Palpitations : est-ce que c’est grave ? 5 choses à savoir.

Palpitation est un mot très fréquemment employé. Mais que désigne-t-il ? Est-il dangereux d’avoir des palpitations ? Voici 5 choses à connaitre.

Palpitations : un terme générique.

En faitt, le terme de palpitation est en fait assez générique regroupant une symptomatologie assez variée. Stricto sensu, les palpitations traduisent le ressenti des battements cardiaques par le patient de façon généralement assez désagréable. Elles peuvent manifester sous plusieurs formes :
  • Une irrégularité permanente (cela oriente alors plutôt vers une arythmie),
  • De façon plus ponctuelle, sous forme de « raté » (on parle de palpitations extrasystoliques)
  • Une accélération de la fréquence cardiaque (on parle de tachycardie)
  • Parfois par la sensation d’un cœur qui bat « trop fort » (on parle d’éréthisme).
La sémiologie (c’est-à-dire la nature, la description) des palpitations présente une forte valeur d’orientation diagnostique pour le praticien. Ainsi, il convient d’en préciser le plus finement possible les caractéristiques.

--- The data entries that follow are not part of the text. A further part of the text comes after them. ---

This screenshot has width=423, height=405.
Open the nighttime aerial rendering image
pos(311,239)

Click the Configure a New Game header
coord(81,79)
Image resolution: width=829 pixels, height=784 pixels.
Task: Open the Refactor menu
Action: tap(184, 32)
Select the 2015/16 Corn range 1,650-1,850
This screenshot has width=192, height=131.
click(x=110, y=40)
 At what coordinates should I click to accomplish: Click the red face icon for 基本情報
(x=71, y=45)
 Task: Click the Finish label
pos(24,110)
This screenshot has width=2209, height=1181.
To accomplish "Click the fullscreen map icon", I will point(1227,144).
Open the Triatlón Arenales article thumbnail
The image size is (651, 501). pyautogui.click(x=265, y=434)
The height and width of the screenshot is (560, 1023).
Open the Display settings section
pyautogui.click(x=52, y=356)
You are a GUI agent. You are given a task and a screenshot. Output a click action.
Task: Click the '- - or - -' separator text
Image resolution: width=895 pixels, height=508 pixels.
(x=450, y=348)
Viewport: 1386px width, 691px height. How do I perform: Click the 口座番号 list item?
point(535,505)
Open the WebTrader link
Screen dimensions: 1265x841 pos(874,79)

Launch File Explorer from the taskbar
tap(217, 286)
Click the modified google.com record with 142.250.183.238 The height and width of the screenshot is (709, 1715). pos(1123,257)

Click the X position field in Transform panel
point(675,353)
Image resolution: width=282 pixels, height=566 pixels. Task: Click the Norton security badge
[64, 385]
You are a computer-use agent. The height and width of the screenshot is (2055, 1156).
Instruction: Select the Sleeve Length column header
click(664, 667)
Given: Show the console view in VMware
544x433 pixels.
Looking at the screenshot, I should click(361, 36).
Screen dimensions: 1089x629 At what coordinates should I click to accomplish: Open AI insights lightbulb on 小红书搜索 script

Palpitations : pas toujours bénignes.

Les causes sont multiples. Sans en faire une liste exhaustive, on peut par commodité les répertorier en 2 catégories.
  • Palpitations d’origine « extracardiaque ». Elles ont pour origine un trouble qui retentit en accélérant le cœur. Ainsi, le cœur n’est pas la cause mais la conséquence d’un phénomène extérieur. Les causes sont classiquement :
    • Un stress intense
    • La grossesse
    • La prise de certains médicaments ou toxiques : bronchodilatateurs, corticoïdes, alcool, cocaïne, …
    • Un trouble métabolique : baisse de potassium (hypokaliémie), hyperthyroïdie, baisse de l’hémoglobine (anémie), etc.
  • Palpitations d’origine cardiaque. Dans ce cas, le cœur est directement à l’origine des symptômes. Il peut s’agir de tachycardie, d’arythmie ou d’extrasystoles. Déplus, selon le niveau d’atteinte, on parlera d’une origine ventriculaire (provenance des ventricules) ou supraventriculaire (oreillettes ou jonction entre oreillettes et ventricules). On peut les séparer en deux cadres :
    • Les palpitations primitives : le problème de base est une anomalie au niveau des circuits électriques du cœur.
    • Les palpitations secondaires : le problème rythmique révèle ou complique une affection cardiaque sous jacente (infarctus du myocarde, maladie valvulaire, maladie génétique du cœur, etc).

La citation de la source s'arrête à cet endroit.